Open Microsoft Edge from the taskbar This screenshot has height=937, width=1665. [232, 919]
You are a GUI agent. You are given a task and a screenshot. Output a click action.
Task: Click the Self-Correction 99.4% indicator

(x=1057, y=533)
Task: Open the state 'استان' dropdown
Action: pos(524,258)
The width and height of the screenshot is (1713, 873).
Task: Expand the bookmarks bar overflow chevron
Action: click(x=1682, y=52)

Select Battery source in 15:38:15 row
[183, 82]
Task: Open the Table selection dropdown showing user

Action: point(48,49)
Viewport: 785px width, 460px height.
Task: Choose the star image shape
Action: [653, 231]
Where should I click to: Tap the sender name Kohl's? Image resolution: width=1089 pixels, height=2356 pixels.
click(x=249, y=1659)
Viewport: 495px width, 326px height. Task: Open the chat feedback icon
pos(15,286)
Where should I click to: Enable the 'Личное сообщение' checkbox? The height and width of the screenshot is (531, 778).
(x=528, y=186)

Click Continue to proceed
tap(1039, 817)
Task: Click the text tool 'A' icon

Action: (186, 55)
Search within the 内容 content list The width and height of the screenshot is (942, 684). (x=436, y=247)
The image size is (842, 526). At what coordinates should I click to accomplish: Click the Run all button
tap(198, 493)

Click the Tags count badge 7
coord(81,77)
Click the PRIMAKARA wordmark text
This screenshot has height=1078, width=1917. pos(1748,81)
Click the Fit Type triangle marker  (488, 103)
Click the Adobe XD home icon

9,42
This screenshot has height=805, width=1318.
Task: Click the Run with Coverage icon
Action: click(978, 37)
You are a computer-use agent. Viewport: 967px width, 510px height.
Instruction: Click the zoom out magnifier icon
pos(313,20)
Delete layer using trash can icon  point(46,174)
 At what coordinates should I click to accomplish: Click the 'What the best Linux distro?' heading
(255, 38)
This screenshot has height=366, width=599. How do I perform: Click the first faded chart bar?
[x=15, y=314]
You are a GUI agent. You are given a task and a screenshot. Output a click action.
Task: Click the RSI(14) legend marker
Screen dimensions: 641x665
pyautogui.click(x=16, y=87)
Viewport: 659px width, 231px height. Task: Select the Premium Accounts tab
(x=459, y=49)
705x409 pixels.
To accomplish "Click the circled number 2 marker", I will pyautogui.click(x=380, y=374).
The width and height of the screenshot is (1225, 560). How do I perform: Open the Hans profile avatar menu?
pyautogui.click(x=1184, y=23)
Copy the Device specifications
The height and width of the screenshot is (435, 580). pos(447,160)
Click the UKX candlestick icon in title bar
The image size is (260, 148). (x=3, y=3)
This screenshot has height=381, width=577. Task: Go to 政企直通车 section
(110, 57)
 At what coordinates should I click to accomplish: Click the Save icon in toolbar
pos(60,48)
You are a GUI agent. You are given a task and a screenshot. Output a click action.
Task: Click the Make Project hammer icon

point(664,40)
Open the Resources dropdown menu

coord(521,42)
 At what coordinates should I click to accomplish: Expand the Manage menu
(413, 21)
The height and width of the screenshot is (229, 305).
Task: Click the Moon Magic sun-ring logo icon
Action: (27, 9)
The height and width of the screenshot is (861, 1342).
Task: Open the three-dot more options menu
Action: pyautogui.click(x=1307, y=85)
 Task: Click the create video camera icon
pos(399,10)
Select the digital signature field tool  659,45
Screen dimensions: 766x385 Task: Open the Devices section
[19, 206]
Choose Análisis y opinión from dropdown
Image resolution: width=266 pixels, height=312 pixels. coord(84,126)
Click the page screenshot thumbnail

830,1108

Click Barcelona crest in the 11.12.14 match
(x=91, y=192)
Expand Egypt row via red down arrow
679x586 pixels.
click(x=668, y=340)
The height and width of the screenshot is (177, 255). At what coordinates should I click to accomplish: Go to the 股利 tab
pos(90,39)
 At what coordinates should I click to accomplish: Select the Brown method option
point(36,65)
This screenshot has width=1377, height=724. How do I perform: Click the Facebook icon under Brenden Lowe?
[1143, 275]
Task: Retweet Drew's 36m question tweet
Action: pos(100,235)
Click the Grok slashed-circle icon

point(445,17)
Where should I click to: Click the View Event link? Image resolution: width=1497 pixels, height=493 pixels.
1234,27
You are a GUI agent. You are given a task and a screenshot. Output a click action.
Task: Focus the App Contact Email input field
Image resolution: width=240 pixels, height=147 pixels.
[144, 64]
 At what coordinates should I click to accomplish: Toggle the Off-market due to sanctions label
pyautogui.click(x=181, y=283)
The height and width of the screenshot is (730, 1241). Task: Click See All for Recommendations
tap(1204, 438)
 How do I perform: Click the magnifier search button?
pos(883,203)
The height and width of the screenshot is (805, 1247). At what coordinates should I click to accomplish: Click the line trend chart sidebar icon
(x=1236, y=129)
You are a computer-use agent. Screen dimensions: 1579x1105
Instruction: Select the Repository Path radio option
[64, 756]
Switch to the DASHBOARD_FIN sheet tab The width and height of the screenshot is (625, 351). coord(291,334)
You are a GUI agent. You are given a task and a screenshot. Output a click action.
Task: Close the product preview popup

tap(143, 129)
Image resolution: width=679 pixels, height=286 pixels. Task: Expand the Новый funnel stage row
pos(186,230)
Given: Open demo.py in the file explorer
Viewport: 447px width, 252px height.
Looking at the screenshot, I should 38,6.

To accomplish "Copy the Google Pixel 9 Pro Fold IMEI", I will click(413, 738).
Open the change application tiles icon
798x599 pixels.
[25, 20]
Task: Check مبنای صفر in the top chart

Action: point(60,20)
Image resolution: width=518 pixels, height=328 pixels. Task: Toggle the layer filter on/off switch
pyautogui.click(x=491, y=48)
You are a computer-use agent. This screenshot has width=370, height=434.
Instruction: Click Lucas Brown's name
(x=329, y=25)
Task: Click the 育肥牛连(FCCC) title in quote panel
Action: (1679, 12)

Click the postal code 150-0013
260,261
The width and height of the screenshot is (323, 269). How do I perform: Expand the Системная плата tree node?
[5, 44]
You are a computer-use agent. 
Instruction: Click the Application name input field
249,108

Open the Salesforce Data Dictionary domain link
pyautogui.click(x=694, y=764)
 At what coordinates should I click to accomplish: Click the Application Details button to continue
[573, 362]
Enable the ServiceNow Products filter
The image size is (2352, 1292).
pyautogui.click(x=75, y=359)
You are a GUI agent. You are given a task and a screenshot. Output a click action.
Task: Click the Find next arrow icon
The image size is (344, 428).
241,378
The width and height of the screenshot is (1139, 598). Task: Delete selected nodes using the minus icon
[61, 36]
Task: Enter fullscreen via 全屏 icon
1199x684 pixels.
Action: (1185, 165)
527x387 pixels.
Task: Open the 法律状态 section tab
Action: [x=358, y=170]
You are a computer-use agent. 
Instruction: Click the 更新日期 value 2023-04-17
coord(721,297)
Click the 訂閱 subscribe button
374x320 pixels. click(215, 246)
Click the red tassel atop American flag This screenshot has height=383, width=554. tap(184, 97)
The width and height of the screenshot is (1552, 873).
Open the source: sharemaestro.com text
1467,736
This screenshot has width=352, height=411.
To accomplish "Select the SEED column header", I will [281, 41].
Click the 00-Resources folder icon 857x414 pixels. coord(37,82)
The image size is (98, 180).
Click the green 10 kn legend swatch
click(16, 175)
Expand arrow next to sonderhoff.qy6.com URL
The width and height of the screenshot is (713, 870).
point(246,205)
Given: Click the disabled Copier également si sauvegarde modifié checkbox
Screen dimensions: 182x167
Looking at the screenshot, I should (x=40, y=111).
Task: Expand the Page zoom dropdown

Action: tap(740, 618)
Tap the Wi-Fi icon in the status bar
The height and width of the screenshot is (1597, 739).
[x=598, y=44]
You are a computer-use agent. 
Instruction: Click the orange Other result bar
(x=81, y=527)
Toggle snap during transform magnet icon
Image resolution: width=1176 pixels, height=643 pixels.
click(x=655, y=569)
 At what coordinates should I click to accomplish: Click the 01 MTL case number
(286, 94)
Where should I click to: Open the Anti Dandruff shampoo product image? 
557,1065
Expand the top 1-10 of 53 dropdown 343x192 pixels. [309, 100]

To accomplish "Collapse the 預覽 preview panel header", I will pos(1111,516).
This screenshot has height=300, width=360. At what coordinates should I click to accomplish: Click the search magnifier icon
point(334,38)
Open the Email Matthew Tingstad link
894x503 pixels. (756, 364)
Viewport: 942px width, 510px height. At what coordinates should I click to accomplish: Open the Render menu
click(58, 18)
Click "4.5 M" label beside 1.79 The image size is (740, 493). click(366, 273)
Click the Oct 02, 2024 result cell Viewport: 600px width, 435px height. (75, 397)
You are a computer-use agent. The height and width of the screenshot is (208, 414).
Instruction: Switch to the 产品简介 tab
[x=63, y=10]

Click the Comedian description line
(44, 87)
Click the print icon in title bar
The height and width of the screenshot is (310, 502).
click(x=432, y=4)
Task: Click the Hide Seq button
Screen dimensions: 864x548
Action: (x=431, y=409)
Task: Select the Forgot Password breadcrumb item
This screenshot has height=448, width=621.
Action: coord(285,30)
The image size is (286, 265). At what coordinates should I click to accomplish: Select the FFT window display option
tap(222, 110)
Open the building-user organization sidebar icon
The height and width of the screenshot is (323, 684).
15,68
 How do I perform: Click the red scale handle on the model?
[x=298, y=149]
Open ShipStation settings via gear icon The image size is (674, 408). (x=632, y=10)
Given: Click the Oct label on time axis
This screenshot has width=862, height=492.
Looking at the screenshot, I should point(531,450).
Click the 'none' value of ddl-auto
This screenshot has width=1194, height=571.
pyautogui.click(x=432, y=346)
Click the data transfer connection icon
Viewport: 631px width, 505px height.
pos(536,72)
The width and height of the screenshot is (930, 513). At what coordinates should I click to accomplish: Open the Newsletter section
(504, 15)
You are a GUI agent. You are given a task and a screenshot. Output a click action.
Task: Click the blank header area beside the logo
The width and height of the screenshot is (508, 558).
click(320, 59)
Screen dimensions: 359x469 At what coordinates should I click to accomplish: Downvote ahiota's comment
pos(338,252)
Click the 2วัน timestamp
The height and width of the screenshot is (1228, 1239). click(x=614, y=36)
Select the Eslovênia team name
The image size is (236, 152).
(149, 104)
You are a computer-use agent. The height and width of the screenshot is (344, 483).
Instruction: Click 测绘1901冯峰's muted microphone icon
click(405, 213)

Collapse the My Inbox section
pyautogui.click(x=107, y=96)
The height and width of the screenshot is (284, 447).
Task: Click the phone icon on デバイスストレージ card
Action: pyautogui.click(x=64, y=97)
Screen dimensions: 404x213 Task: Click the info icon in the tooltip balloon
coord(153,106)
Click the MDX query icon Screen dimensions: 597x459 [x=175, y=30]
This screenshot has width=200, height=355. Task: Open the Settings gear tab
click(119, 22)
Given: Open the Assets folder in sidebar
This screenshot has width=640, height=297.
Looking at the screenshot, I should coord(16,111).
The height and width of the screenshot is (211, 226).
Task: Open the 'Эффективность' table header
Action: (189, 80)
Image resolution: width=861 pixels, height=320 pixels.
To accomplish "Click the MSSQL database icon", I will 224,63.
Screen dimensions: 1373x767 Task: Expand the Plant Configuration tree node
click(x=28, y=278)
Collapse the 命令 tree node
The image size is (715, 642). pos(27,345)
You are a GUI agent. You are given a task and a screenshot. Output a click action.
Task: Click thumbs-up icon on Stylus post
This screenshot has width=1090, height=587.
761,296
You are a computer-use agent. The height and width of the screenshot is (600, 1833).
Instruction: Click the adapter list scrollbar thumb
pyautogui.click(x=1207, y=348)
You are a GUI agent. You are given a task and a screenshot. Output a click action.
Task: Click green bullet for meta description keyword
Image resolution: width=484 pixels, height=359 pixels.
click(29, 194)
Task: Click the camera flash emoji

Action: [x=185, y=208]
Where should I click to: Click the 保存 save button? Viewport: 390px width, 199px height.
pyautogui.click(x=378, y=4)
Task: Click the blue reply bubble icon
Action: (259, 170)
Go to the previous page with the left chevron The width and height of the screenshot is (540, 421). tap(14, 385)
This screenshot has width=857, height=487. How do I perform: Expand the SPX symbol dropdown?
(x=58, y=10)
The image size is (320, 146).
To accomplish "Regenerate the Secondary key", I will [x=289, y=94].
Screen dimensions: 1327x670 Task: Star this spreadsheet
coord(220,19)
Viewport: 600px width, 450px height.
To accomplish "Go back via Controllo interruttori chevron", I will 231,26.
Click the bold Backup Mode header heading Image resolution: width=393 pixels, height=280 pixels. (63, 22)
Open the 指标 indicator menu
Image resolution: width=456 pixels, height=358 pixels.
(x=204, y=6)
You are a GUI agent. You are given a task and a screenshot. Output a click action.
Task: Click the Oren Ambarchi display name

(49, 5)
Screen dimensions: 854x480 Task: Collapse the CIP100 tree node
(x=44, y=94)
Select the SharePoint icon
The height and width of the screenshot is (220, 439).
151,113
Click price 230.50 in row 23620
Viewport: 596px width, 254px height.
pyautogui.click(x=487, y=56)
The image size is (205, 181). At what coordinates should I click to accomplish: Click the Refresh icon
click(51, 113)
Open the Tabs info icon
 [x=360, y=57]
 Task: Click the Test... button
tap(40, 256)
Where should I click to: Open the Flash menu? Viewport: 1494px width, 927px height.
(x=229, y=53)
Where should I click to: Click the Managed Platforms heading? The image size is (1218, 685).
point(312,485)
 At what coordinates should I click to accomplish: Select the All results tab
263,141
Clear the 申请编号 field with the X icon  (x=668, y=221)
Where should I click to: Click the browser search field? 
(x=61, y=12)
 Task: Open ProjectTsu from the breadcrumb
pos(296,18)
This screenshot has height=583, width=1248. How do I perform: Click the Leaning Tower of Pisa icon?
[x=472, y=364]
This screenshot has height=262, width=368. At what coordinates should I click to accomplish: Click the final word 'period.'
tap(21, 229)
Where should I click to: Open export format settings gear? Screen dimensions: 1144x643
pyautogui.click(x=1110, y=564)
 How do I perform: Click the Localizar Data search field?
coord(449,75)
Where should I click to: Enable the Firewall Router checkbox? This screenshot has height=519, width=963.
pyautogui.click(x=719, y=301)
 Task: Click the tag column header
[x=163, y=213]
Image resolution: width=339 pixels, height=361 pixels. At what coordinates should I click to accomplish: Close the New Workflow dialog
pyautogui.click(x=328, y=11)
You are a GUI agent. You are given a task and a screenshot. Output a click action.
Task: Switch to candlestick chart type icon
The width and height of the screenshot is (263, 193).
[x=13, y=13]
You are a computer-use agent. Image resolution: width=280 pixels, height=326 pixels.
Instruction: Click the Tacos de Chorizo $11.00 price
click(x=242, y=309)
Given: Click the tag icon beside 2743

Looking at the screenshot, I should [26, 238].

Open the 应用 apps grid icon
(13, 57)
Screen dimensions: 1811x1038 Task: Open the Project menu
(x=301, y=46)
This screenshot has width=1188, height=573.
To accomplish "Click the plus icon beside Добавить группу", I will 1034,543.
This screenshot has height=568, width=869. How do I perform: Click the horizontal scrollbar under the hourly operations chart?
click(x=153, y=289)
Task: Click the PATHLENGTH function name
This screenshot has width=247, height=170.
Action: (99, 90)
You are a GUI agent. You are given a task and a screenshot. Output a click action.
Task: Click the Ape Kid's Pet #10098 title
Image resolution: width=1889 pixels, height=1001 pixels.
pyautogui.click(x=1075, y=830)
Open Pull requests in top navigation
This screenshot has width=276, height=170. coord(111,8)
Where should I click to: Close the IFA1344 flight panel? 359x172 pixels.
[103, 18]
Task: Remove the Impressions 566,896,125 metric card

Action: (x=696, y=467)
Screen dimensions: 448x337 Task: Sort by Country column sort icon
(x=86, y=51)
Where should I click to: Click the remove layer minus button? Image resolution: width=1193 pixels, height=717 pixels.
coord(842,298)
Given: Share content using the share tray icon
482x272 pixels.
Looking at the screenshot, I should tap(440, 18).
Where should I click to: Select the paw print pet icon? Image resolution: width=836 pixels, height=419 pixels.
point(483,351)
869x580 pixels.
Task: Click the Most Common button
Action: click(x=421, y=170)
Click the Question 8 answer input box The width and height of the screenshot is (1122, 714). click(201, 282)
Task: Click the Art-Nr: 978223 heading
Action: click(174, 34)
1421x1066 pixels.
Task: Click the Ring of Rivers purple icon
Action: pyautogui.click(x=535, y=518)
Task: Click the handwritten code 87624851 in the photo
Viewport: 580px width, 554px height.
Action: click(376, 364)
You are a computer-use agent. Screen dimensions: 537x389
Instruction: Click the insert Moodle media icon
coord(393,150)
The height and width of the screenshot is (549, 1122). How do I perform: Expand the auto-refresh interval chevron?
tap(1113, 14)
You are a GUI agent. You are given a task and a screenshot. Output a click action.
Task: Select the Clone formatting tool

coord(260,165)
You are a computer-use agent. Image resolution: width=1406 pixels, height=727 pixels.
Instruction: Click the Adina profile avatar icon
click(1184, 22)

........

Reproduce the listing from the line containing "The width and height of the screenshot is (323, 269)." through the line containing "Action: [x=358, y=170]", swapping "Instruction" for "Command" and changing nothing else.

* Final result
The width and height of the screenshot is (323, 269). How do I perform: Expand the Системная плата tree node?
[5, 44]
You are a computer-use agent. 
Command: Click the Application name input field
249,108

Open the Salesforce Data Dictionary domain link
pyautogui.click(x=694, y=764)
 At what coordinates should I click to accomplish: Click the Application Details button to continue
[573, 362]
Enable the ServiceNow Products filter
The image size is (2352, 1292).
pyautogui.click(x=75, y=359)
You are a GUI agent. You are given a task and a screenshot. Output a click action.
Task: Click the Find next arrow icon
The image size is (344, 428).
241,378
The width and height of the screenshot is (1139, 598). Task: Delete selected nodes using the minus icon
[61, 36]
Task: Enter fullscreen via 全屏 icon
1199x684 pixels.
Action: (1185, 165)
527x387 pixels.
Task: Open the 法律状态 section tab
Action: [x=358, y=170]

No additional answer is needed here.